Recent Academic Research
Leveraged ETF outperformance, investor attention and crypto volatility, and the impact of tariffs
Leveraged ETF Myths
The paper challenges the widespread belief that leveraged ETFs (LETFs) always lose value over time due to volatility drag, showing instead that market trends and autocorrelation can significantly boost or hurt their long-term performance.
This study argues that volatility drag alone does not explain LETF performance. Instead, the compounding effects depend on the underlying market’s return dynamics, such as whether returns are independent, trend-following, or mean-reverting. The authors use a unified framework combining AR(1), AR-GARCH, and regime-switching models to explore how LETFs behave under different conditions.
They find that in momentum-driven markets, daily-rebalanced LETFs tend to outperform, while in mean-reverting or oscillating markets, frequent rebalancing can amplify losses.
For example, empirical tests using 20 years of SPY and QQQ data confirm that LETFs benefited during bull markets like the post-2009 recovery, but underperformed in sideways markets where rebalancing systematically hurt returns.

The key takeaway is that investors should consider not just volatility but also return autocorrelation when using LETFs, and they might adjust rebalancing frequency depending on the prevailing market environment.
Hsieh, Chung-Han, Jow-Ran Chang, and Hui Hsiang Chen. "Compounding Effects in Leveraged ETFs: Beyond the Volatility Drag Paradigm." arXiv preprint arXiv:2504.20116 (2025).
Investor Attention and Cryptocurrency Volatility
Institutional investor attention is a stronger and more consistent driver of cryptocurrency volatility than individual investor chatter, with machine learning models revealing these patterns better than traditional econometric tools.
This paper investigates how investor attention affects the realized volatility of Bitcoin, Ethereum, and XRP by separating the influence of institutional players (measured using Bloomberg news) and retail investors (measured using Twitter data).
The authors apply both GARCH-X econometric models and advanced machine learning methods like neural networks, random forests, and support vector regression.
They find that institutional attention consistently predicts volatility across cryptocurrencies, while individual attention shows mixed or weaker effects. Notably, the role of “whales” (large holders controlling significant portions of supply) amplifies volatility in Bitcoin and Ethereum but not in XRP, where centralized control dampens such effects.

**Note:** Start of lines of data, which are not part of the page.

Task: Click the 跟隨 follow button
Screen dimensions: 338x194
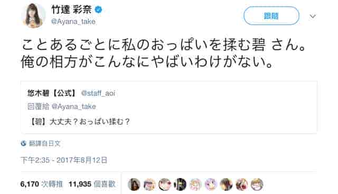Action: point(271,16)
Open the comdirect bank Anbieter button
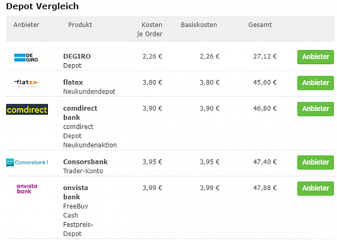The height and width of the screenshot is (240, 337). tap(315, 109)
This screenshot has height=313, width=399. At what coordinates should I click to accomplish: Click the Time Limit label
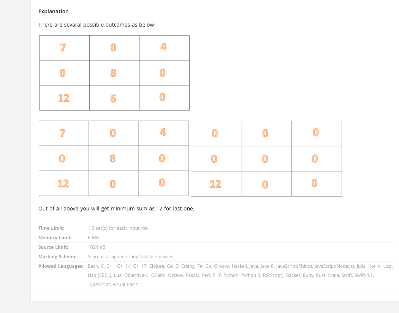51,228
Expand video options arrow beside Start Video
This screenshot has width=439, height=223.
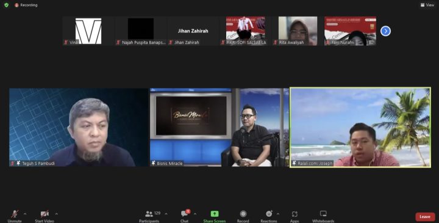pyautogui.click(x=56, y=214)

The bar plots rank features by their average SHAP value, revealing that institutional attention is the dominant driver of volatility for Bitcoin and Ethereum, while individual attention plays a larger role in predicting XRP volatility.
These findings suggest that while retail noise matters, institutional actors, armed with capital and better information, play the central role in shaping crypto market turbulence, and machine learning tools are better equipped to capture these complex, nonlinear relationships.
Gadirli, Farid and Chen, Minjia and Haile, Getinet Astatike, Investor Attention and Cryptocurrency Volatility: A Machine Learning and Econometric Analysis. Available at SSRN: https://ssrn.com/abstract=5230632 or http://dx.doi.org/10.2139/ssrn.5230632
Recessionary Risks from Tariffs
Temporary import tariffs can trigger recessions when the contractionary forces of falling consumption and exports outweigh the benefits of shifting demand toward domestic goods, especially when trading partners retaliate.
This paper builds a New Keynesian model that tracks how sudden tariff shocks ripple through GDP, the trade balance, prices, and employment. The authors find that when households sharply cut back on spending (due to rising prices) and exports lose competitiveness, the economy shrinks even before considering retaliation.
They show that the key tipping point depends on how easily consumers postpone purchases and how sensitive foreign demand is to price changes. When other countries impose retaliatory tariffs, the recession deepens and the trade balance can actually worsen, a result that sharply contrasts with long-run trade models predicting balanced flows.
The authors further test the model under different monetary policy responses, inventories, and anticipated tariff effects, finding that recessions are hard to avoid even when policymakers try to offset shocks. Overall, the paper argues that short-run macroeconomic risks make optimal tariffs far lower than standard trade theory would suggest, especially when accounting for the pain of a tariff-induced downturn.
Ataei, Masoud. "Modeling Regime Structure and Informational Drivers of Stock Market Volatility via the Financial Chaos Index." arXiv preprint arXiv:2504.18958 (2025).